Ricardo abrió la puerta y jaló una manija forrada en plástico rugoso. El capot del auto hizo un quejido seco y se elevó unos centímetros sobre su lomo. El Gato lo abrió y lo trabó en una sola maniobra, para culminar la coreografía con su cabeza sobrevolando el motor. Olió cerca de una tapa redonda, del tamaño de un plato, sujeta a un tornillo por una tuerca mariposa. La retiró. Debajo de la tapa estaba el filtro de aire que, a Ojota, se le ocurrió pariente de las torteras de su madre.

–Demasiado olor a nafta. Póngalo en marcha cinco segundos, muchacho. Pero... ¿me oyó? Cinco segundos. Como máximo–máximo, diez segundos y me lo apaga. ¿Estamos? Cuando baje esta mano... Ni antes, ni después.

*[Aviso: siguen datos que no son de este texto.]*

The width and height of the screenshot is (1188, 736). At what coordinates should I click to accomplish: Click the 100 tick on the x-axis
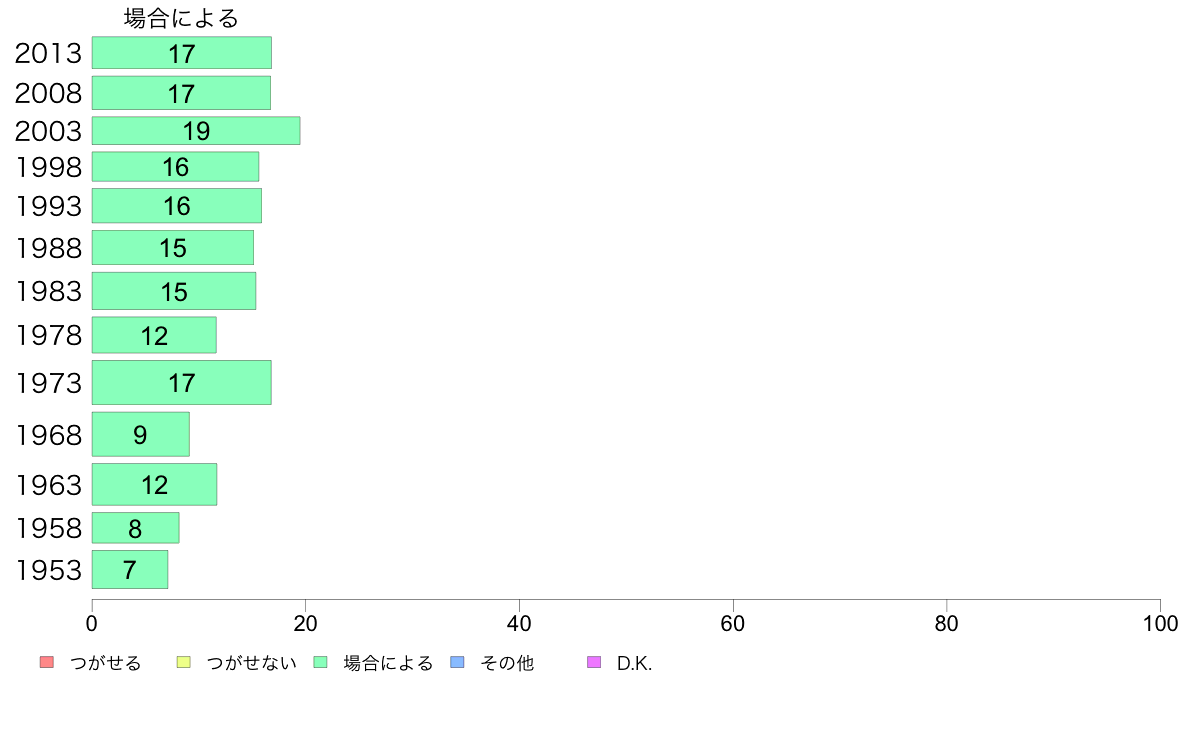coord(1160,624)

El Gato sostenía la mano en el aire. Firme. Ojota sentía que por la espalda le corrían algunas gotas de transpiración. Ricardo tenía la vista clavada en la mano del mecánico. El sudor le copó la frente. La mano del Gato se desplazó de arriba abajo en un santiamén. Ricardo giró la llave plateada y el auto hizo unos gruñidos. Cinco segundos exactos. Y se desplomó. Ricardo tenía la cabeza entre los brazos con la actitud de quien encuentra la respuesta correcta para la pregunta equivocada. El Gato volvió a levantar la mano.

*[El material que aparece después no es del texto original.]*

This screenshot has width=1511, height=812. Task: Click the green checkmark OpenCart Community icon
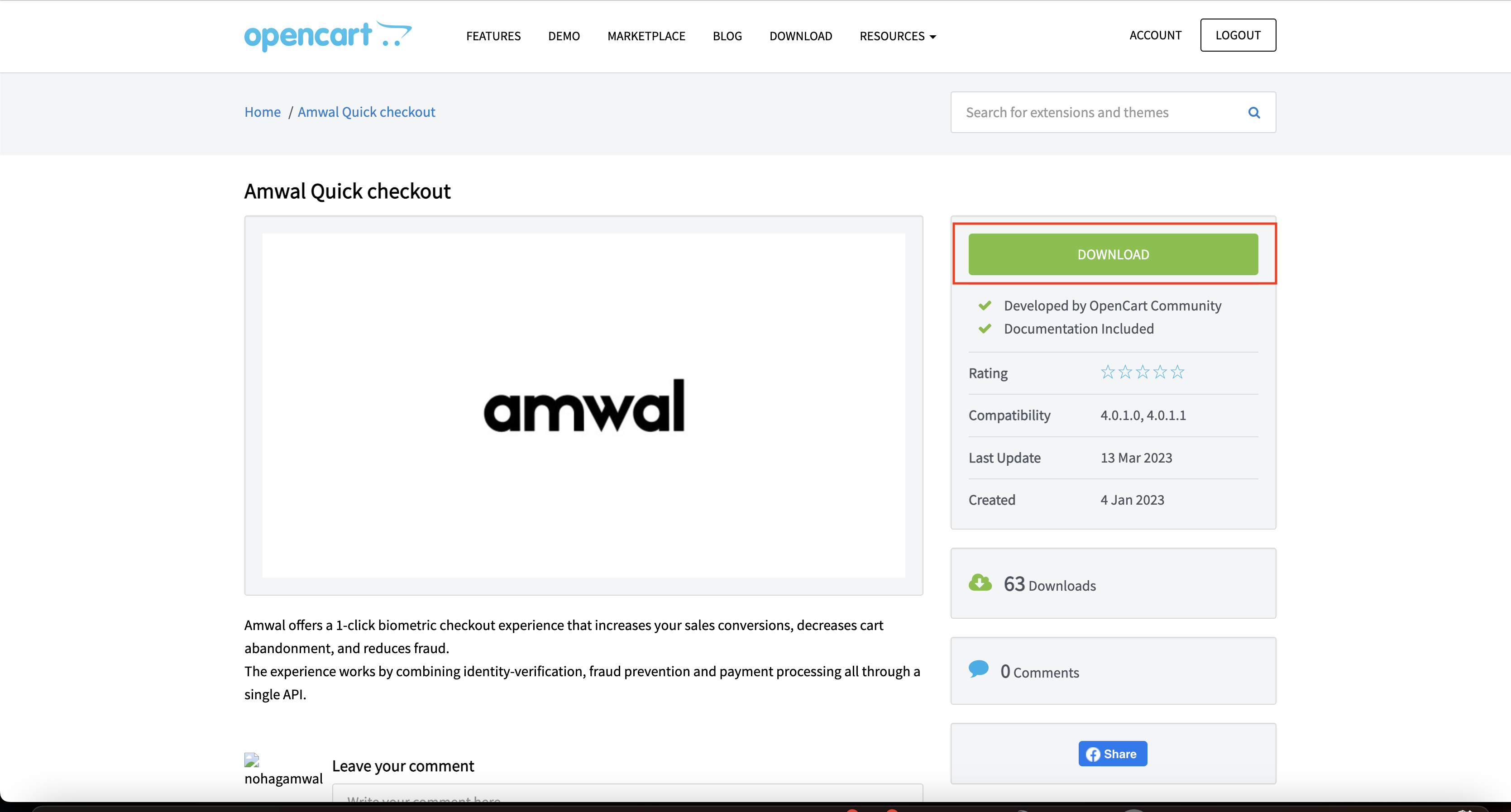(983, 306)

–Una vez más. –El Gato bajó la mano, el auto hizo un estertor ahogado–. Suficiente. Muy bien... Es el punzuá –rumió el diagnóstico después de un silencio teatral.
–El ¿qué? –preguntó Ricardo con una cara en el límite entre el disgusto y la incredulidad.
–El punzuá, muchacho, el pun–zuá.... ¿Siente el olor a nafta? Bueno, le digo que tiene el punzuá roto. Y pierde nafta. Mire... Acá en el carburador. El punzuá es una pieza fundamental... Oigame bien: fun–da–men–tal. Es como que entra y sale, ¿se da una idea? Así, ve... –Hizo un gesto apretado y obsceno, metiendo un dedo dentro del hueco del puño de su otra mano–. Y bueno. Hay que remolcarlo hasta mi taller y pedir el repuesto por teléfono, a no ser que usted tenga un punzuá en la guantera. Le digo la verdad: tuvieron suerte de que no se les haya prendido fuego el motor. Dejar eso así es un peligro –concluyó, fregándose las manos en el jardinero azul.
–El punzuá... El punzuá… –Repetía Ricardo, hipnotizado por el descubrimiento–. El punzuá...
–Con suerte, en unos tres días, el repuesto está por estos pagos.
–¡¡Tres días?? –Ululó Ricardo–. ¡No puedo esperar tres días! Ojota, decile que entienda que no puedo esperar todo ese tiempo... Qué... Decile… Decile que estamos en un viaje de negocios que no puede esperar.
–Richie, pensá fríamente: ¿qué otra posibilidad tenemos?

Ricardo evaluó y descartó, una a una, las alternativas imposibles que se le ocurrían: OVNI’s que los abducían y los dejaban en la puerta de su casa; la ayuda divina y la mano de Dios que toca el motor, y lo revive; un motor eterno, irrompible… Optó por lo más sensato y se subió a la camioneta en silencio. Clavó la mirada en el borde de la ruta, allá en el horizonte, donde se aplana como una hoja de afeitar. Pensaba en sus anteriores viajes al Paraguay, recorría los recovecos de su memoria para hallar un momento similar al que estaba viviendo. Y de pronto recordó cosas que tenía olvidadas. Se había ido a recorrer las zonas difíciles de su psiquis. Perdido en un bosque de preguntas trataba de hallar correspondencia entre dos recuerdos cuando la camioneta se sacudió y el motor del guinche comenzó a enrollar la cadena. Sintió el peso de su auto mover el piso bajo sus pies. Pensó en cuánto tiempo le llevaría olvidar ese momento, en cuándo sería el día en que la cara del Gato desaparecería para nunca más volver.